AVAILABLE DATA:
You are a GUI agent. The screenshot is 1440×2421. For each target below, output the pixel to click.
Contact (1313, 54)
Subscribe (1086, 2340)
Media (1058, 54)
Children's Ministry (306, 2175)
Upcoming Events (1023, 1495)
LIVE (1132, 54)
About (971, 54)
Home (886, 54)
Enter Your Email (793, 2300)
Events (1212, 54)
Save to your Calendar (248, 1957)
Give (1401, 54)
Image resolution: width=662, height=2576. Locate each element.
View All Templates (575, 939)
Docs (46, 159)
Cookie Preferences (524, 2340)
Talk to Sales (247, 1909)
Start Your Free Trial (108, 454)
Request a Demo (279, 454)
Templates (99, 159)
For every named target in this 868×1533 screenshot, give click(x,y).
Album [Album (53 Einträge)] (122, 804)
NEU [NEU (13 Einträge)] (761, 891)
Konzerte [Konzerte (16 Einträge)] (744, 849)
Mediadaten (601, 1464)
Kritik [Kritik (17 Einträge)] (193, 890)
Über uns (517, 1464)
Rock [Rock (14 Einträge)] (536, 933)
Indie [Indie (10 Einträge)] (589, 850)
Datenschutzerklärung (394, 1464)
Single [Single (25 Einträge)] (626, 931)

WHAT NEEDS TO BE DONE:
Arrange all lines of the records above as one numbered list, omitting any blank lines.

WRITTEN SOLUTION:
1. You are a GUI agent. The screenshot is 1440×2421. For each target below, output the pixel to click.
2. Contact (1313, 54)
3. Subscribe (1086, 2340)
4. Media (1058, 54)
5. Children's Ministry (306, 2175)
6. Upcoming Events (1023, 1495)
7. LIVE (1132, 54)
8. About (971, 54)
9. Home (886, 54)
10. Enter Your Email (793, 2300)
11. Events (1212, 54)
12. Save to your Calendar (248, 1957)
13. Give (1401, 54)
14. Image resolution: width=662, height=2576. Locate each element.
15. View All Templates (575, 939)
16. Docs (46, 159)
17. Cookie Preferences (524, 2340)
18. Talk to Sales (247, 1909)
19. Start Your Free Trial (108, 454)
20. Request a Demo (279, 454)
21. Templates (99, 159)
22. For every named target in this 868×1533 screenshot, give click(x,y).
23. Album [Album (53 Einträge)] (122, 804)
24. NEU [NEU (13 Einträge)] (761, 891)
25. Konzerte [Konzerte (16 Einträge)] (744, 849)
26. Mediadaten (601, 1464)
27. Kritik [Kritik (17 Einträge)] (193, 890)
28. Über uns (517, 1464)
29. Rock [Rock (14 Einträge)] (536, 933)
30. Indie [Indie (10 Einträge)] (589, 850)
31. Datenschutzerklärung (394, 1464)
32. Single [Single (25 Einträge)] (626, 931)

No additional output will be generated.